Friday, May 15, 2009

The arts? Yep, I review them. Here's how...

I have a love/hate relationship with writing. I am pretty proud of myself when I finish a piece that I tried my best on, but I absolutely dread diving into a review. I will clean the kitchen to immaculateness, or run 12 miles on the treadmill just to avoid starting an assignment. (My average mileage equals…four.) So, the hardest guidance/mandatory requirement to swallow this semester has been to “set a schedule, and blog often. Posting with [regularity] will be tough,” an article entitled “How to Blog” declared, “you’ve got other things to do, and writing is a daunting task for most people. But blogging, like exercise, gets easier with practice. The more often you do it, the less onerous it’ll feel, and at some point you may even grow to like it.” Writing has not become a completely torture-less endeavor, but towards the end of the semester, I wasn’t killing myself on the treadmill or scrubbing the kitchen counters nearly as much.

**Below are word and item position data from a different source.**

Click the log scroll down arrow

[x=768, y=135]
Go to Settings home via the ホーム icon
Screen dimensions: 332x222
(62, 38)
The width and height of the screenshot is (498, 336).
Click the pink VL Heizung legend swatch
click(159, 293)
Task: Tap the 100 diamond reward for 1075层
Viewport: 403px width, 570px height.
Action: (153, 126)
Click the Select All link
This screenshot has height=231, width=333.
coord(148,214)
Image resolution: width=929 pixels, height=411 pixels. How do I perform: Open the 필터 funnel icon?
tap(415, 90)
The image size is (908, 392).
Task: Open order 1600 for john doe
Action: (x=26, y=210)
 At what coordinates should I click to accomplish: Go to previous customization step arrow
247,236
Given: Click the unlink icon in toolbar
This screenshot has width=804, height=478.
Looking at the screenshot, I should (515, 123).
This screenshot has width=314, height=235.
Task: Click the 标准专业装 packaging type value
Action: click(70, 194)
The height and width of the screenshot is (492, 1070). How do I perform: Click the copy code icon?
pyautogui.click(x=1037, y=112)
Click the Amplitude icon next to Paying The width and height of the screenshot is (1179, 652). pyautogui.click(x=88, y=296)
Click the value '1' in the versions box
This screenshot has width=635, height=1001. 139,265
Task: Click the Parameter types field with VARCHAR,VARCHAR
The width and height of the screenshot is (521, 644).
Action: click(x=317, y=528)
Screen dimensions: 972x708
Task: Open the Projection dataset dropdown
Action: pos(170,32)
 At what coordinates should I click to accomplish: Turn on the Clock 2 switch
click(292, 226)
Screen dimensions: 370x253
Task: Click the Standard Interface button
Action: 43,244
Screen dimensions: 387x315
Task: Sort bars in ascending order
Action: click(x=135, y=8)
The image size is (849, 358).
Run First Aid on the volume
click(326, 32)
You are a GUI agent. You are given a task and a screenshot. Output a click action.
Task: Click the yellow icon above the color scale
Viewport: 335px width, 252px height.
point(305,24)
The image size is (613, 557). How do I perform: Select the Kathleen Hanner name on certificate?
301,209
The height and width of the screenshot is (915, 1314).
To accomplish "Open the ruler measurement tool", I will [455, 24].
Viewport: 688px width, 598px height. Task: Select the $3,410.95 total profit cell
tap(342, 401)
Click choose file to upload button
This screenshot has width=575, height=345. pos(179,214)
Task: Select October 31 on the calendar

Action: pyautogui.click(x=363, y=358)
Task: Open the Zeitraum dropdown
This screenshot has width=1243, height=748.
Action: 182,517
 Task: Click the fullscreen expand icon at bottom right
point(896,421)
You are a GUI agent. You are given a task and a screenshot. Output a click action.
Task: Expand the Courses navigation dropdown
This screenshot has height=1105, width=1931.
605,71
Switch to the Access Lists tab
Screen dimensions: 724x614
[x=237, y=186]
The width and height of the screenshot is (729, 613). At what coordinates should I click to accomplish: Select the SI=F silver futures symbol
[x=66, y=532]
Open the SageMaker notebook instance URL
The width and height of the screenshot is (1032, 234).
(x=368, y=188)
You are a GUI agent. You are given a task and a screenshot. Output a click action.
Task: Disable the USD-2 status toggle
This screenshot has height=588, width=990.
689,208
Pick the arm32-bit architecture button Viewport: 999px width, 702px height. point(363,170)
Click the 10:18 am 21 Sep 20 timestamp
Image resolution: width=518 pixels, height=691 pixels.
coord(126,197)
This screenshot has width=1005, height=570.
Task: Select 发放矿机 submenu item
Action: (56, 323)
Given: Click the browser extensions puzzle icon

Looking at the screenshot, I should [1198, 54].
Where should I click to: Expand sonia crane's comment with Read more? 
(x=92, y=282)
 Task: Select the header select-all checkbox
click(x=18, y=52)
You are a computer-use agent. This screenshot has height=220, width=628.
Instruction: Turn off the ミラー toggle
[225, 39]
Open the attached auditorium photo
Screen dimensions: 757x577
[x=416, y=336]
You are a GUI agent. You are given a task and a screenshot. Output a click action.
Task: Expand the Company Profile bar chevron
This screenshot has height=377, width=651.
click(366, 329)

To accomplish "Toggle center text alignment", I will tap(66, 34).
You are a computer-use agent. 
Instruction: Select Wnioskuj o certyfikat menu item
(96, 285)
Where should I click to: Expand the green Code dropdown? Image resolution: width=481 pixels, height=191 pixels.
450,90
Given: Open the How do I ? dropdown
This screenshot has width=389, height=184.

When starting a review, I try to give my audience a short, and hopefully interesting overview of who I am, and where I am coming from as a commentator on a exhibit, an article, a movie, etc. If I had never been to a college choir performance before, and was now about to critique my first show (like I was in my review of the Vocal Jazz Ensemble/Jazz Pop Choir concert), I think I owe it to my audience to let them know—not because my greenness to a certain topic should discredit my opinions, but because it might help to understand why I had certain observations. However, while it is important to be aware of one’s past experiences or predispositions, it’s equally important to not let these predispositions dictate a review. A review is “my take” on an event, but I should look at every event with an unbiased eye. If I’ve hated (or adored) a genre in the past, I should address this, but then make it a point to critique an event without those earlier sentiments tainting my review. As Laura Kipnis, a feminist, admitted in her essay, “(Male) Desire and (Female) Disgust: Reading Hustler,” “I have, in fact, wanted to write this essay [about Hustler] for many years, but every time I trudge out to buy the latest issue, open it and begin to try to bring analytical powers to bear upon it, I am just so disgusted that I give up, never quite sure this automatic response is one of feminist disgust or bourgeois disgust.” Her struggle (which she did overcome) to write a thoughtful piece on a subject that she has always despised, demonstrates one of the most difficult, but essential things a valued reviewer must do—examine, from all angles, the pros and cons of a piece, and why it is successful or unsuccessful to what type of audience(s) and why. As a reviewer, I believe, I must state who I think would appreciate my subject or who would not, and why—I must not simply determine whether a subject was good or bad based on my own tastes.

In my reviews, I also want to appear relatable, easy-going and friend-like to my readers, so that they feel that they can trust my experiences. But, earlier in the semester, my reviews were centered too much on me. Because, yes, I was much more comfortable writing about or parodying myself than I was evaluating external subject matter. I think I managed to tone-down this habit over time. I have tried to remember the advice given in the article “How to Blog,” which insists, “write casually, but clearly. Write quickly, and a good way to write quickly is to write as if you’re talking to a friend. Also remember that your readers want you to get to the point. Be clear, not cryptic.” I had to realize that although I might think my personal stories are amusing, a reader did not scan my review of a gallery exhibit to hear a chunk of my life story.

I feel that I grew the most as a reviewer at the previously mentioned choir concert that I attended. As I was sitting in the audience, with my notepad and pen, I started getting really excited when I became aware of little details (like the director playfully hiding the microphone from soloists), that if I was simply an attendee of the event, I would have forgot about, or probably not have detected. I started feeling like it was actually fun (not a chore) to search for details that would make my review unique.

In our class, I have learned to be an unbiased, clear, witty, and concise (but thoughtfully detailed) reviewer of the arts.